The episode received Nielsen ratings of 4.2 points, equating to almost 4.2 million viewers when it was aired on television in April 1999.

==Plot==
The Breen officer Thot Gor, having captured Worf and Dax some days earlier, delivers them into Dominion custody. The new alliance between the Dominion and Breen allows the Dominion to further marginalize the Cardassians: Cardassian leader Damar objects to terms of the treaty establishing the Breen alliance, and to Thot Gor being given access to Cardassian classified information, but the Vorta official Weyoun disregards his concerns. When the planet Septimus III is attacked by the Federation's Klingon allies, the Dominion abandons the planet's 500,000 strong Cardassian garrison to be massacred purely to slow down the Federation's advance.

Weyoun and Damar tell Worf and Dax that they will be executed if they refuse to cooperate with the Dominion; Worf responds by killing Weyoun with his bare hands. Amused, Damar reminds him that he will merely be replaced by another Weyoun clone. Expecting to be executed, Worf and Dax apologize to each other for letting their memories of Jadzia define their relationship, and agree to be "friends, and more". As they are taken to be executed, Damar finally acts on his growing disgust with the Dominion's control of Cardassia; he frees Worf and Dax and informs them he will help the Federation.

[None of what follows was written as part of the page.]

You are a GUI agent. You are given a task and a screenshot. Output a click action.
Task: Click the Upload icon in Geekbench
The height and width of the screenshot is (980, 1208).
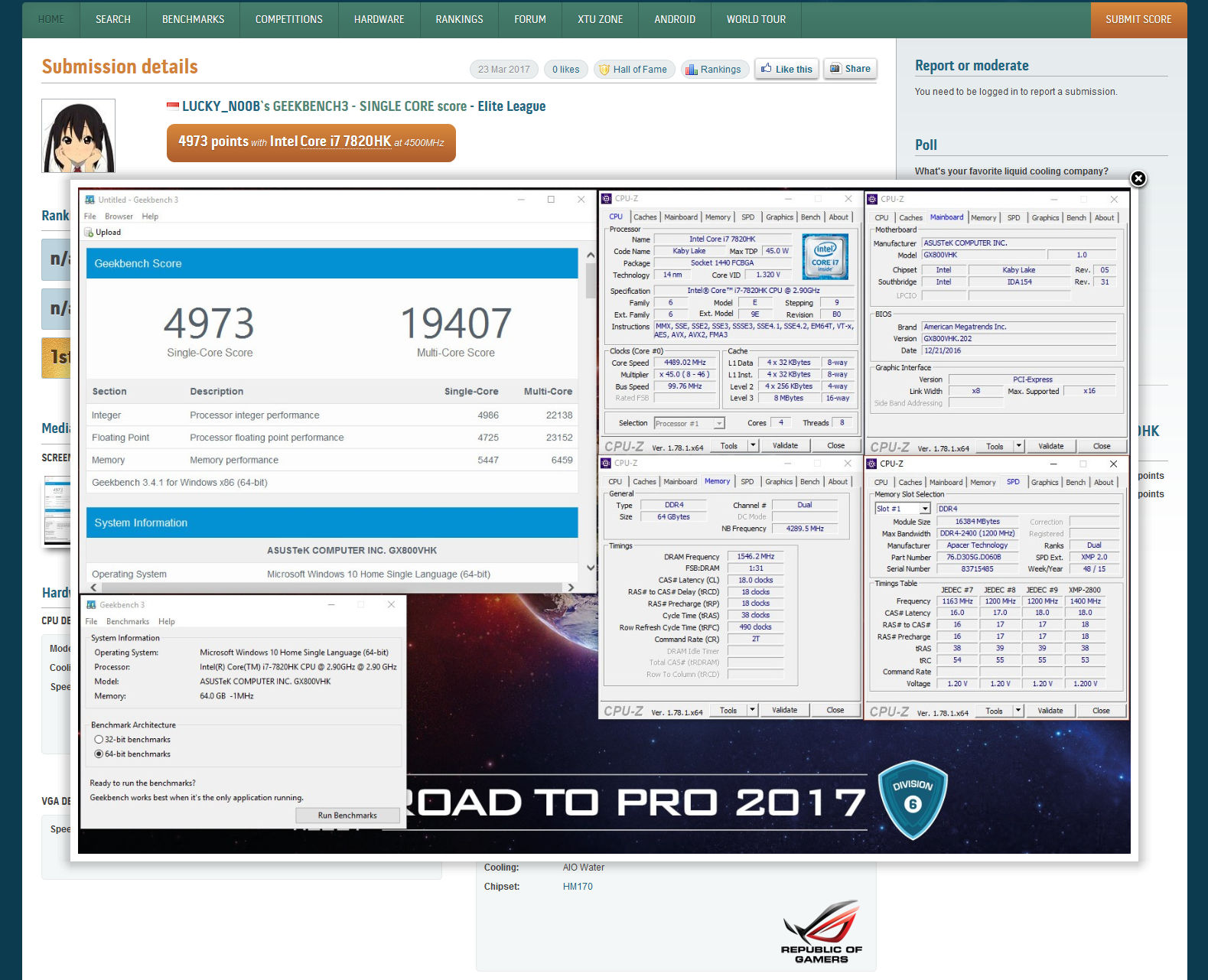[90, 233]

Meanwhile, Gul Dukat, the former leader of Cardassia, now a worshipper of the Pah-wraiths, has disguised himself as a Bajoran and become close to Kai Winn. When Winn experiences a vision from the Pah-wraiths, telling her to reject the Prophets, she is horrified; she meditates and prays but is unable to feel a connection with the Prophets. Dukat tells her that he himself was sent to her by the Pah-wraiths; he plays to her longing for power, reminding her that the Prophets have never given her anything and have favored Sisko over her. Distraught, she calls on Colonel Kira, DS9's pious Bajoran first officer, for advice; Kira suggests that to regain the Prophets' favor, she must abandon the ambition and jealousy that led her astray, and resign as Kai. Unwilling to give up power, she rejects the advice, returns to Dukat, and tells him she will accept the path of the Pah-wraiths.

== Reception ==
In 2017, Comic Book Resources ranked Kai Winn and Bajoran Dukat (i.e. Anjohl), the seventh best romantic relationship of the Star Trek franchise.

Zach Handlen, writing for The A.V. Club, praised this episode and the preceding one, "'Til Death Do Us Part", praising the characterization of Winn and Dukat, the development of Worf and Dax's friendship, and Damar's "unexpected, inevitable, and thrilling" character growth. Tor.com gave the episode 7 out of 10.